Could you retype all of the entries below word for word?

[Data excerpts]
<<<<

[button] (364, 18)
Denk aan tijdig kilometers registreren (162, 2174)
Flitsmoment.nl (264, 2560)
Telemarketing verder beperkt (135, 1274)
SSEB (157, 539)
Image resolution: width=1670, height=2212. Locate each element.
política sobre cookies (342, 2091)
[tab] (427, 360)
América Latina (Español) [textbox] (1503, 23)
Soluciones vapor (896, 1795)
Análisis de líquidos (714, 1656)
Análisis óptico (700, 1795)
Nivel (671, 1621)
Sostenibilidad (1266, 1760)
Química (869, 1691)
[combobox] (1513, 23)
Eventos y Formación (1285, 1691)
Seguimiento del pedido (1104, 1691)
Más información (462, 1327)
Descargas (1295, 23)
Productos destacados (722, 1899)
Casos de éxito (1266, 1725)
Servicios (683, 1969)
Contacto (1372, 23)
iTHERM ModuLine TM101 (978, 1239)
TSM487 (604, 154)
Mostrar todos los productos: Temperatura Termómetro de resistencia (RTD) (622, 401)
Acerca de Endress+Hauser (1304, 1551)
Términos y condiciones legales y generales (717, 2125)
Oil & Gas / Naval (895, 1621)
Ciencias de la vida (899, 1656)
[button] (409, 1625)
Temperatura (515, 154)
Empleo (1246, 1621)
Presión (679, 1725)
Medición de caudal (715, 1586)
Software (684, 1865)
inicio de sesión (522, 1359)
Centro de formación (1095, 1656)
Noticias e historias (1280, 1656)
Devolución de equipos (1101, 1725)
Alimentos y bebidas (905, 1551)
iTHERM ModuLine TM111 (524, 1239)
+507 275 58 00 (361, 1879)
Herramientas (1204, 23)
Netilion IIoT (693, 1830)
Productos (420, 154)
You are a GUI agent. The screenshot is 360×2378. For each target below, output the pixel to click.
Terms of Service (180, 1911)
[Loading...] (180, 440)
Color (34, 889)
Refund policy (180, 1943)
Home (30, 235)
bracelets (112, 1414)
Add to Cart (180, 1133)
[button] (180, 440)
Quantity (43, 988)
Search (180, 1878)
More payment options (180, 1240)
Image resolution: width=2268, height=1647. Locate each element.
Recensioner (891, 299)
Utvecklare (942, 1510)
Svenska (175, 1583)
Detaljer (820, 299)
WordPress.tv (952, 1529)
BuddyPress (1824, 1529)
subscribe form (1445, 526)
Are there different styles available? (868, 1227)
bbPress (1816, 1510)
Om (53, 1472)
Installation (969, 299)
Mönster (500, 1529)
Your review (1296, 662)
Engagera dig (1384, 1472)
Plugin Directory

>>>>

* Answer area *
[button] (364, 18)
Denk aan tijdig kilometers registreren (162, 2174)
Flitsmoment.nl (264, 2560)
Telemarketing verder beperkt (135, 1274)
SSEB (157, 539)
Image resolution: width=1670, height=2212. Locate each element.
política sobre cookies (342, 2091)
[tab] (427, 360)
América Latina (Español) [textbox] (1503, 23)
Soluciones vapor (896, 1795)
Análisis de líquidos (714, 1656)
Análisis óptico (700, 1795)
Nivel (671, 1621)
Sostenibilidad (1266, 1760)
Química (869, 1691)
[combobox] (1513, 23)
Eventos y Formación (1285, 1691)
Seguimiento del pedido (1104, 1691)
Más información (462, 1327)
Descargas (1295, 23)
Productos destacados (722, 1899)
Casos de éxito (1266, 1725)
Servicios (683, 1969)
Contacto (1372, 23)
iTHERM ModuLine TM101 (978, 1239)
TSM487 (604, 154)
Mostrar todos los productos: Temperatura Termómetro de resistencia (RTD) (622, 401)
Acerca de Endress+Hauser (1304, 1551)
Términos y condiciones legales y generales (717, 2125)
Oil & Gas / Naval (895, 1621)
Ciencias de la vida (899, 1656)
[button] (409, 1625)
Temperatura (515, 154)
Empleo (1246, 1621)
Presión (679, 1725)
Medición de caudal (715, 1586)
Software (684, 1865)
inicio de sesión (522, 1359)
Centro de formación (1095, 1656)
Noticias e historias (1280, 1656)
Devolución de equipos (1101, 1725)
Alimentos y bebidas (905, 1551)
iTHERM ModuLine TM111 (524, 1239)
+507 275 58 00 (361, 1879)
Herramientas (1204, 23)
Netilion IIoT (693, 1830)
Productos (420, 154)
You are a GUI agent. The screenshot is 360×2378. For each target below, output the pixel to click.
Terms of Service (180, 1911)
[Loading...] (180, 440)
Color (34, 889)
Refund policy (180, 1943)
Home (30, 235)
bracelets (112, 1414)
Add to Cart (180, 1133)
[button] (180, 440)
Quantity (43, 988)
Search (180, 1878)
More payment options (180, 1240)
Image resolution: width=2268, height=1647. Locate each element.
Recensioner (891, 299)
Utvecklare (942, 1510)
Svenska (175, 1583)
Detaljer (820, 299)
WordPress.tv (952, 1529)
BuddyPress (1824, 1529)
subscribe form (1445, 526)
Are there different styles available? (868, 1227)
bbPress (1816, 1510)
Om (53, 1472)
Installation (969, 299)
Mönster (500, 1529)
Your review (1296, 662)
Engagera dig (1384, 1472)
Plugin Directory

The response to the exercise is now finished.